Revoking an authorization
You can revoke the authority that users have to grant privileges on Db2 objects. You can also revoke the privileges that users have to use those objects. Db2 Admin Tool guides you through the process without requiring you to know the syntax of the REVOKE SQL statements.
Procedure
To revoke authorizations:
- On the DB2 Administration Menu (ADB2) panel, specify option 1, and press Enter.
- On the System Catalog (ADB21) panel, specify the AO command, and press Enter.
-
On the System Catalog (ADB21) panel -
Authorization options, specify the option for the object type for which you want to revoke
authorizations.
For example, specify option GVA for global variable authorizations, and press Enter.
-
On the object authorizations panel, issue the R line command
against the authorization that you want to revoke, and press Enter.
For example, the following figure shows the Global Variable Authorizations (ADBPAGV) panel:
Restriction: You cannot revoke a privilege from a global variable if any of the following conditions exist:- A function that is owned by the revokee references (READ or WRITE privilege) the specified global variable.
- A view that is owned by the revokee references (READ or WRITE privilege) the specified global variable.
- A trigger that is owned by the revokee references (READ or WRITE privilege) the specified global variable.
- A procedure that is owned by the revokee references (READ or WRITE privilege) the specified global variable.
-
On the revoke object privileges panel, specify the privilege that you want to revoke
and any associated information.
For example, the following figure shows the Revoke Variable Privileges (ADBPRGV) panel:
On this panel, specify the privilege that you want to revoke and the FROM, BY, and RESTRICT clause information. For more information about these clauses, see REVOKE (variable privileges) (Db2 12 for z/OS).
- Optional:
Review the revoke impact report:
This report helps you determine how the authorizations and database objects will be affected by revoking an authorization before you actually revoke it.
-
In the Report Revoke Impacts field, specify
Yes, and press Enter.
If the following message is displayed, your user ID does not have the authority to execute the REVOKE statement:
Revoker does not have SYSADM/SYSCTRL/SECADM/ACCESSCTRL
Otherwise, the Revoke Impact Report (ADB2RIP) panel is displayed, as shown in the following figure.

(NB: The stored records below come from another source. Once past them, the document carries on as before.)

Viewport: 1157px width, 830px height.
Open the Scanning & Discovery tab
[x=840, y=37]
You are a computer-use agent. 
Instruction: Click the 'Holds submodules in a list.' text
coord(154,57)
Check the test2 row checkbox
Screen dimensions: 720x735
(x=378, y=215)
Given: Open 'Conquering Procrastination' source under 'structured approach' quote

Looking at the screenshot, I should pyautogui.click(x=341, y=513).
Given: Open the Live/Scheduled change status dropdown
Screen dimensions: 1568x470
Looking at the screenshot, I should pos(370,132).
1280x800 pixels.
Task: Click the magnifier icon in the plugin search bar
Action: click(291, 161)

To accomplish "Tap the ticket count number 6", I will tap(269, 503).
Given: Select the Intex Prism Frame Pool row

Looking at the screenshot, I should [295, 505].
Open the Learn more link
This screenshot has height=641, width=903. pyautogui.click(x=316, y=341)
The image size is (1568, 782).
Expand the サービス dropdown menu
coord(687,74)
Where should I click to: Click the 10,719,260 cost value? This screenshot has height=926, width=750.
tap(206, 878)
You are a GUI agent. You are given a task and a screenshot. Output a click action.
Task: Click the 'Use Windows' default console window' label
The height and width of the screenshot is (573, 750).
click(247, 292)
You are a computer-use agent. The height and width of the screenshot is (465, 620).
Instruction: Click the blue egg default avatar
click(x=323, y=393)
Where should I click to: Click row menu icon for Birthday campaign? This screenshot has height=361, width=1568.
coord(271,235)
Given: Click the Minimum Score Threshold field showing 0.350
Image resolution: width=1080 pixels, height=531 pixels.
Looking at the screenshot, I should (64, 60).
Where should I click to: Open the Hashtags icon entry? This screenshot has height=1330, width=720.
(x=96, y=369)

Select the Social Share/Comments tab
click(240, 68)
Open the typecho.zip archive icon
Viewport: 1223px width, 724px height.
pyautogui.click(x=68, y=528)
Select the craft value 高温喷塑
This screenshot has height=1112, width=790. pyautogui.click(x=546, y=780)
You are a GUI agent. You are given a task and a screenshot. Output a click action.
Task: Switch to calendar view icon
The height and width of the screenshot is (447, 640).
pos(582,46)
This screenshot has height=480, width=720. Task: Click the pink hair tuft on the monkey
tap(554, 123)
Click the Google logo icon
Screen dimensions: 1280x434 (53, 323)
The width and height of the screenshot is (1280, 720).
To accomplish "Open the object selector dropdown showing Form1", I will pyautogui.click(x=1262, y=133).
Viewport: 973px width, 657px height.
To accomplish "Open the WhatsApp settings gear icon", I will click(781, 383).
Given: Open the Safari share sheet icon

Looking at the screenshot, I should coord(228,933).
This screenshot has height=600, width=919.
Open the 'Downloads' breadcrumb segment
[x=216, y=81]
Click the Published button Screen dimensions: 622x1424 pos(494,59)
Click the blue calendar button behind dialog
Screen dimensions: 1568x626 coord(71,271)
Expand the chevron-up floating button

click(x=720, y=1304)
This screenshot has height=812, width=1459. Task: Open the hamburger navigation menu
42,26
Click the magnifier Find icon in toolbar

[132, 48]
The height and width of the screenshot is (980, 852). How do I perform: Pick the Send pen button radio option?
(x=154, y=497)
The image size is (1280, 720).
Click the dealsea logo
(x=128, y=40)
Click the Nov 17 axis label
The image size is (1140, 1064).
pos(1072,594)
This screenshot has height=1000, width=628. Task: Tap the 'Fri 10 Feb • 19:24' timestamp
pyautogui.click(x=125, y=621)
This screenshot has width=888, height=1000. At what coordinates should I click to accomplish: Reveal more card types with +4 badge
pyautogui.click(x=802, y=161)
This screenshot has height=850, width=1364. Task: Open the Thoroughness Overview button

For information about any of these columns and their values, see the online help (PF1).
-
Issue the I line command next to the object for which you
want to display interpretation information, and press Enter.
The Interpretation of revoked privileges (ADB2RIPI) panel is displayed, as shown in the following figure.
- Exit back to the revoke object privileges panel
-
In the Report Revoke Impacts field, specify
Yes, and press Enter.
- In the Report Revoke Impacts field, specify No, and press Enter.
- Specify your preferences on any subsequent confirmation panels to run the REVOKE statement.